Even as retailers are being pressured to reduce in-store staff (to maintain margins), voice calls into stores are actually increasing — and, more importantly, these calls are often made by qualified and motivated shoppers. Innovative retailers know that to maximize sales and provide enhanced customer experiences, these calls must be handled effectively and intelligently, and at minimal cost.
How many retailers with legacy communications technology can empirically account for how their individual stores (and the individual departments within each store) are actually handling these customer calls? The reality is, virtually none of them. Most are operating blind, with zero visibility, reporting, analytics, or measurement.
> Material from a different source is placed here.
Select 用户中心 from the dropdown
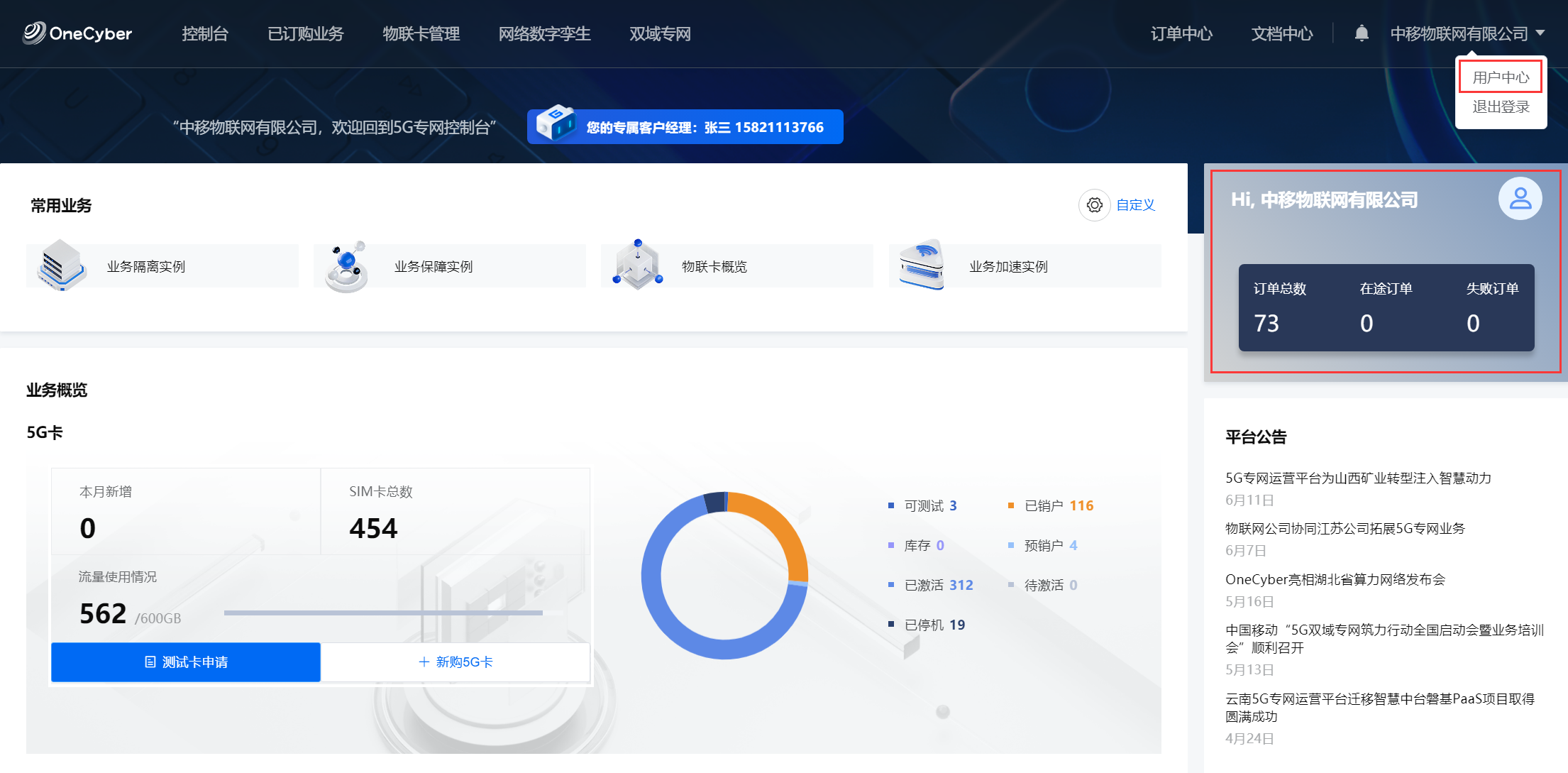The height and width of the screenshot is (773, 1568). (x=1500, y=77)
This results in a monumental performance gap for retailers desiring to provide differentiated in-store service levels. With today’s sophisticated POS technology, retailers can validate how many sweaters they sold in a given store last Tuesday between 2 p.m. and 3 p.m., right down to size and color. But could they quantify how many shoppers called that store, were left on hold in the shoe department, and hung up (perhaps to call another retailer) before getting the information they wanted?
Handling inbound calls better through next generation communications technology is critical. But in reality, that’s still just playing defense. Truly innovative retailers are going on the offensive in order to further differentiate service and boost sales. What does that look like in real terms?
Equipping store associates with mobile communications solutions (iOS, Android), for example, that allow them to handle inbound/outbound voice calls, texts, pages, instant messages, and generally show presence on-the-go.
Spreading inexpensive iOS or Android devices about the store offers shoppers the ability to request service with the push of a button, or perhaps even start a voice call with an in-store associate, or even a call center, substantially improving the in-store customer experience. Legacy communications technology simply cannot do this.
Retailers spend millions on ads on Google and other search engines to help drive sales. But when customers respond and, for example, call into the shoe department at a local store, why do they hear music on hold or an unrelated ad for a mattress? The modern retailer uses next-generation communications technology to deliver targeted “voice ads” and messages to callers on hold at said shoe department.
The more innovative modern retailer, in fact, is working to charge vendors for “pay-to-play.” Say a vendor like Prada wishes to be the on-hold message for the shoe department chain-wide. Prada may agree to pay the retailer each time the message is played.
Prada wins by gaining “impressions” that can drive increased sales of Prada shoes, as does the retailer. Both the retailer and the vendor can then also leverage measurable analytics that can help validate the ad’s ability to move product, cementing the value proposition. Again, legacy communications technology simply cannot do this.
From a cost standpoint, retail business leaders should also be asking their IT departments if they still have voice connections to the local telephone company from every store. Most retailers still do.
Modern retailers are eliminating 40%-70% of their monthly telecommunications costs by centralizing all of those circuits. Why cut in-store staff to meet operating expense goals, when you could cut your spend with the phone company by 40%-70%? Again, this can’t be done with legacy voice communications technology.
Dick Anderson is executive VP of Vertical Communications.